Top of Available data

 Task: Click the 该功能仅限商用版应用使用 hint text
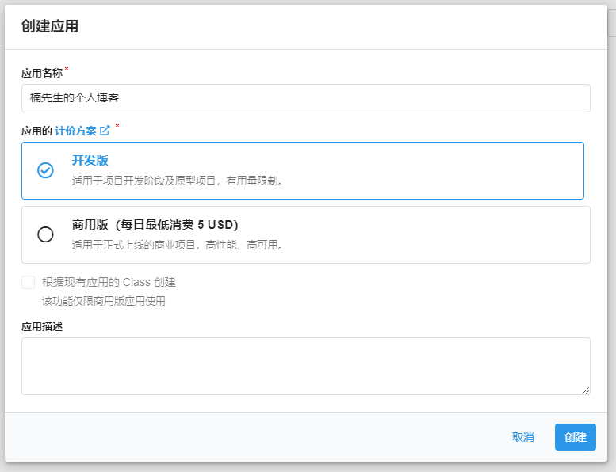tap(103, 301)
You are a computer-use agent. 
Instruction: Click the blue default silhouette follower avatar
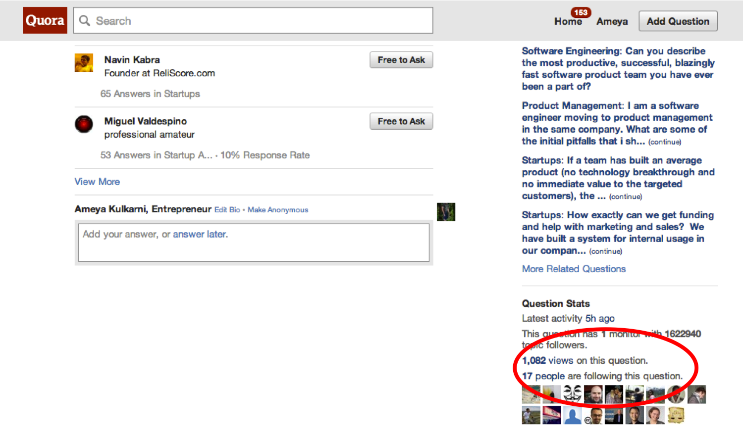click(573, 415)
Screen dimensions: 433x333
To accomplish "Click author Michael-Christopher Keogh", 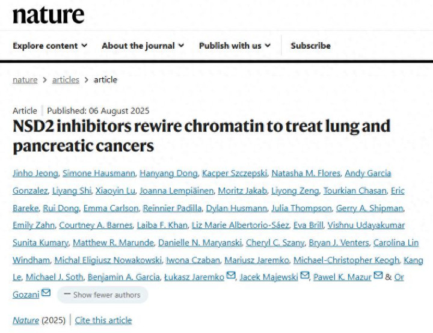I will pos(346,260).
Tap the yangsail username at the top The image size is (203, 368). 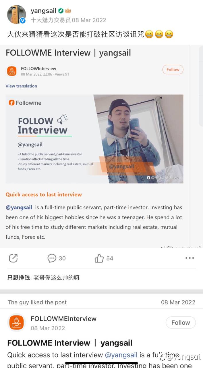coord(43,11)
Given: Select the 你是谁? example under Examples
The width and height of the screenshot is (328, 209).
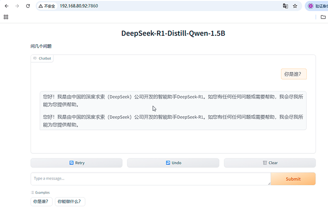Looking at the screenshot, I should tap(41, 201).
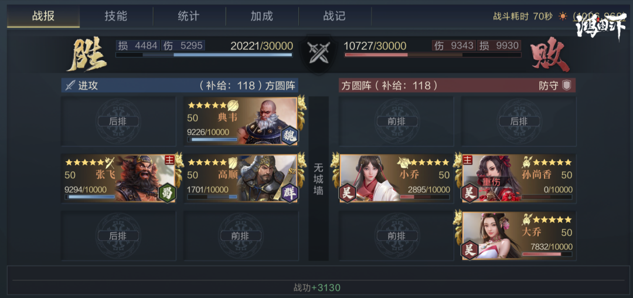Click the defense shield icon beside 防守

pos(567,86)
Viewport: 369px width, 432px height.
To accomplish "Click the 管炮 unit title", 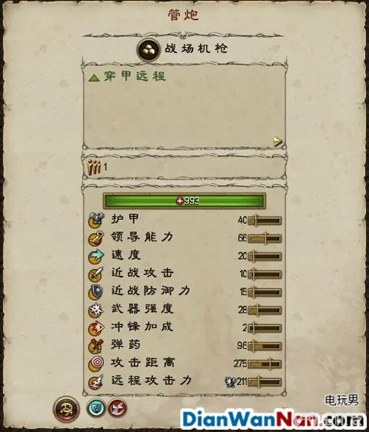I will pos(184,15).
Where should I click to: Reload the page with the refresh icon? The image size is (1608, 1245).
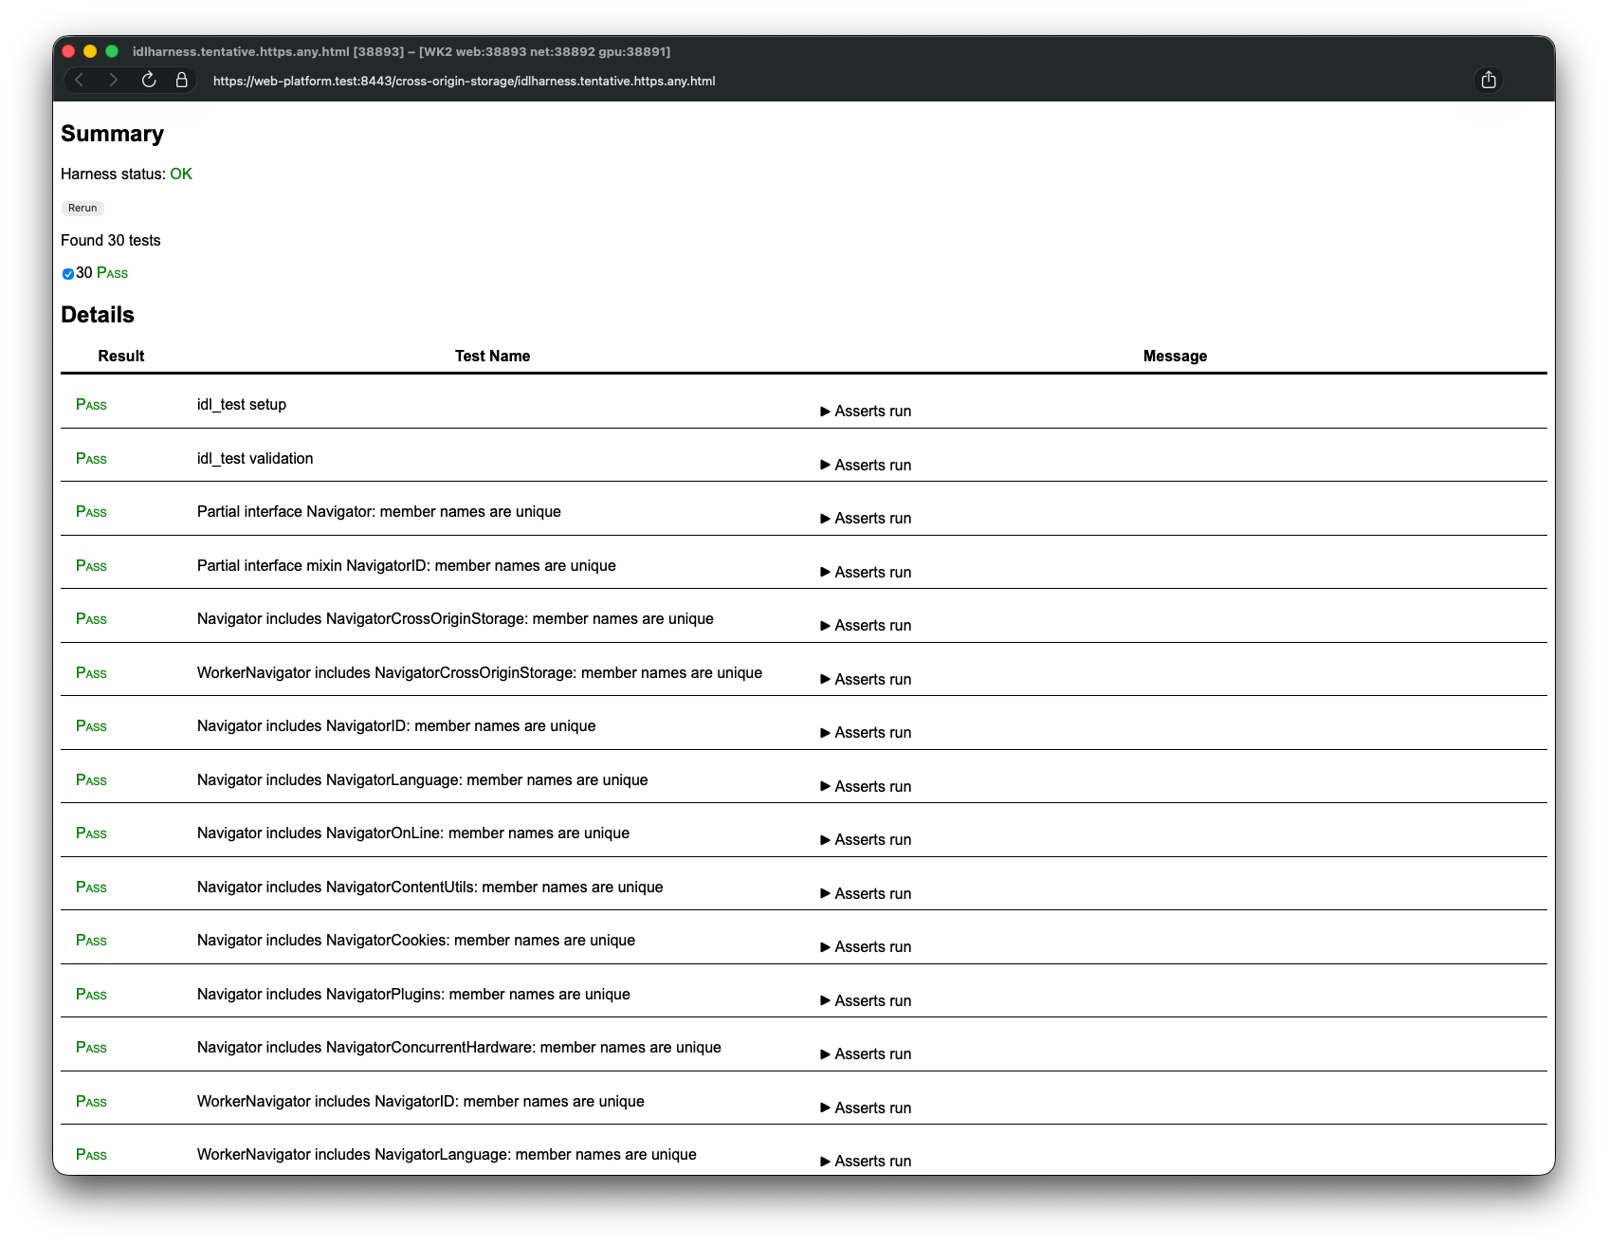pyautogui.click(x=149, y=81)

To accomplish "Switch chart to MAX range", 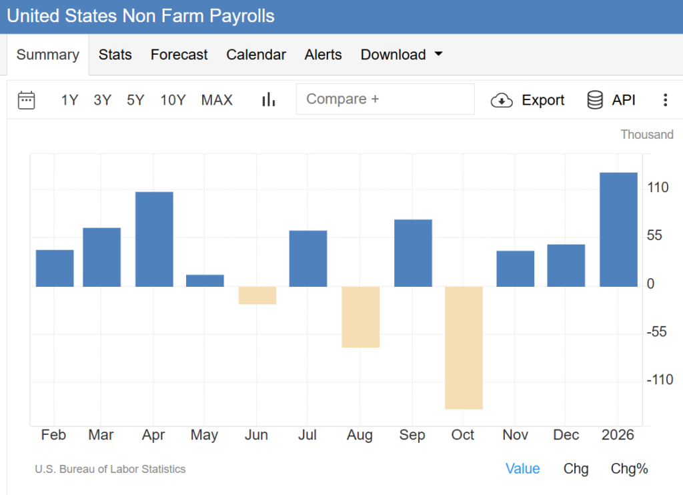I will [217, 100].
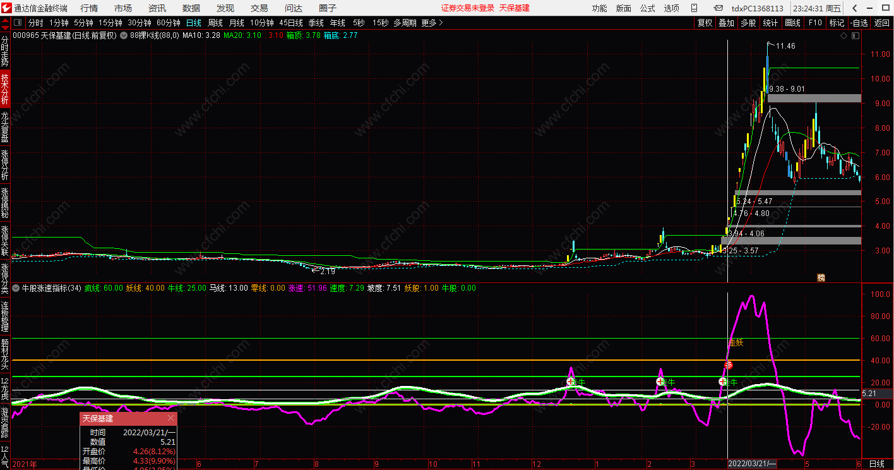This screenshot has height=470, width=894.
Task: Expand 更多 period options
Action: 432,23
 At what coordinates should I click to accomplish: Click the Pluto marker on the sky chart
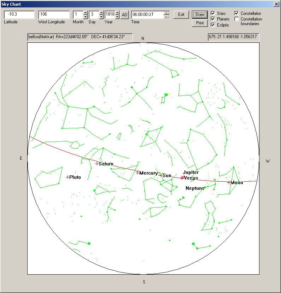point(68,177)
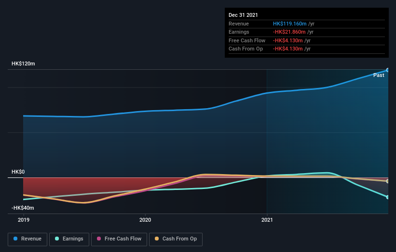Viewport: 396px width, 252px height.
Task: Click the orange Cash From Op legend dot
Action: [156, 239]
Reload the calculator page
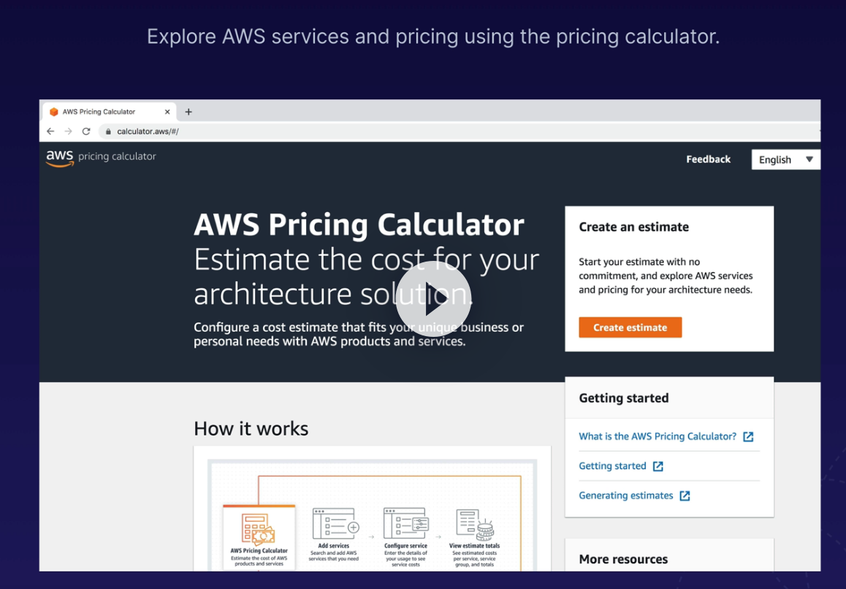Viewport: 846px width, 589px height. click(x=86, y=132)
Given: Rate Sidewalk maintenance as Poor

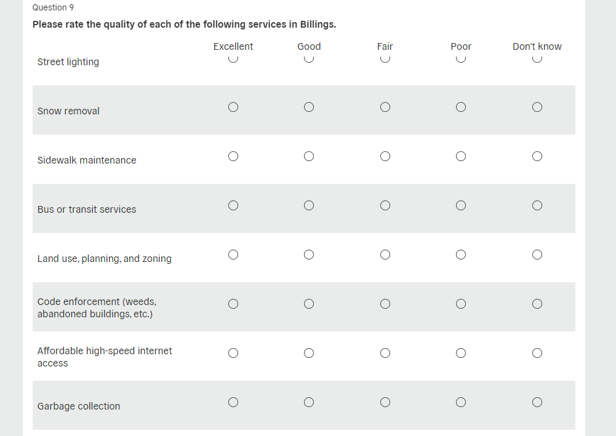Looking at the screenshot, I should pos(461,156).
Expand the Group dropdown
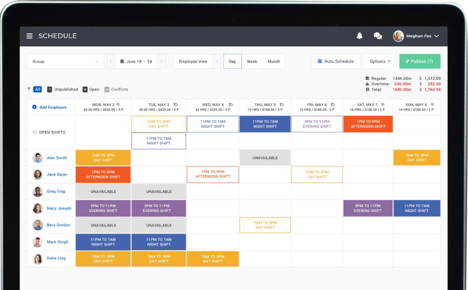This screenshot has height=290, width=468. click(66, 61)
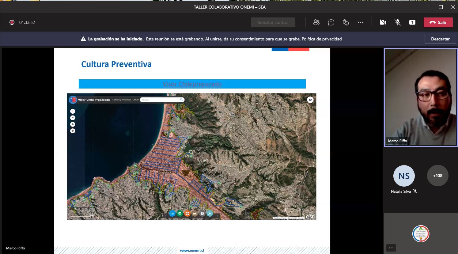Unmute the microphone

pos(398,22)
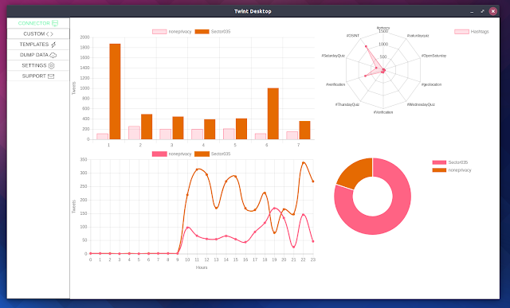Open the DUMP DATA section
This screenshot has width=510, height=308.
tap(38, 55)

Bottom of Available data

--- Exercise prompt ---
From the line that contains "At what coordinates" to the last line of the records above, copy each line exactly, both ends included, and leave the pictures out.

--- Answer below ---
 At what coordinates should I click to accomplish: Click the Pluto marker on the sky chart
point(68,177)
Viewport: 396px width, 252px height.
Task: Click the orange Cash From Op legend dot
Action: [156, 239]
Reload the calculator page
Viewport: 846px width, 589px height. click(x=86, y=132)
Given: Rate Sidewalk maintenance as Poor

Looking at the screenshot, I should pos(461,156).
Expand the Group dropdown
This screenshot has height=290, width=468. click(66, 61)
Unmute the microphone

pos(398,22)
Open the DUMP DATA section
This screenshot has width=510, height=308.
tap(38, 55)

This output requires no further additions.